The 2015 NPF McCamish Fellowship Award was presented to Joash T. Lazarus, MD, by the HFM Foundation. Dr. Lazarus is currently chief resident in neurology at Emory University School of Medicine in Atlanta, GA, an NPF Center of Excellence. He was nominated by Stewart Factor, DO, Director of the Emory NPF Center of Excellence. The two-year clinical and research fellowship in movement disorders totals $120,000.
"Due to the constriction in availability of research funding, it is increasingly difficult for young researchers to begin their careers with new ideas," said Peter Schmidt, PhD, NPF's Chief Information Officer and Vice President of Research and Professional Programs. "The best investment in future research innovation is to provide the support necessary for a young researcher to set aside time to conduct research."
The 2015 NPF McCamish Young Investigator Award was presented to James W. Maas, MD, PhD, by the MPM Foundation. Dr. Maas is currently an Assistant Clinical Professor in the department of neurology at University of California, San Francisco (UCSF), an NPF Center of Excellence.

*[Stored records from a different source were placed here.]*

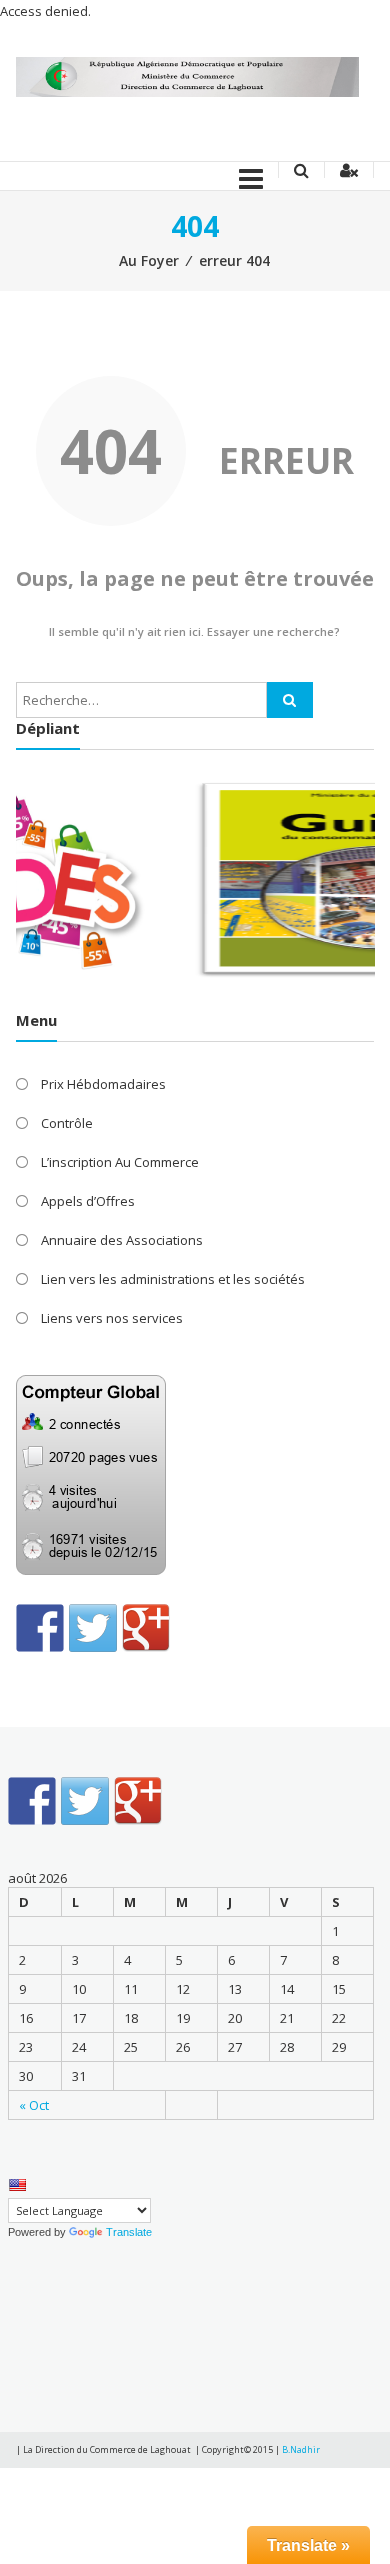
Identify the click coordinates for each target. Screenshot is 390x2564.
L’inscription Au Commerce (120, 1162)
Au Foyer (149, 260)
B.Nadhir (301, 2449)
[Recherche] (290, 700)
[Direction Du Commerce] (188, 76)
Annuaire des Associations (122, 1240)
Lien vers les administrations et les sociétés (173, 1279)
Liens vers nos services (112, 1318)
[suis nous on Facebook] (40, 1628)
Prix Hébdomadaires (103, 1084)
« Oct (34, 2105)
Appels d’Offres (88, 1201)
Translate (129, 2232)
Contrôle (67, 1123)
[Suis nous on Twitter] (93, 1628)
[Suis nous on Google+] (146, 1628)
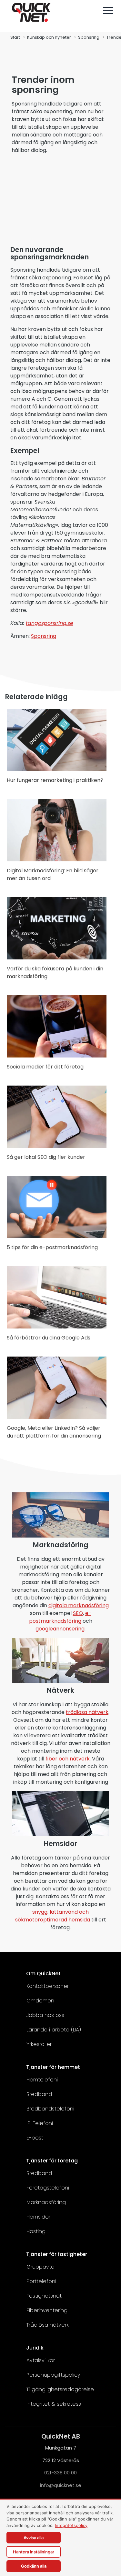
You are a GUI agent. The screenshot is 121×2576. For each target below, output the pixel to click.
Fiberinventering (46, 2310)
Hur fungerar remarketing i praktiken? (55, 780)
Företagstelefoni (47, 2187)
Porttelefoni (41, 2281)
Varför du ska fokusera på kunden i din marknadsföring (55, 972)
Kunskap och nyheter (49, 37)
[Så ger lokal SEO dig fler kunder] (56, 1146)
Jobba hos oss (45, 2015)
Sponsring (88, 37)
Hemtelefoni (42, 2079)
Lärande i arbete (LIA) (53, 2029)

He was nominated by Michael Aminoff, MD, Director of the UCSF NPF Center of Excellence. The year-long research award totals $25,000.
NPF's Center of Excellence network, which includes Emory and UCSF, features world-renowned Parkinson's specialists focused on reaching across patient and professional communities to change the course of Parkinson's disease. The network serves more than 50,000 individuals diagnosed with Parkinson's. NPF has designated 41 Centers of Excellence around the world. To view a full listing of centers, visit www.parkinson.org/coe.
About Parkinson's Disease (PD)
Affecting an estimated one million Americans and four to six million worldwide, PD is the second most common neurodegenerative disease after Alzheimer's and is the 14th leading cause of death in the United States. It is associated with a progressive loss of motor control (e.g., shaking or tremor at rest and lack of facial expression) as well as non-motor symptoms (e.g., depression and A feeling of nervousness, worried thoughts and physical distress.). There is no cure for PD and 60,000 new cases are diagnosed each year in the United States alone.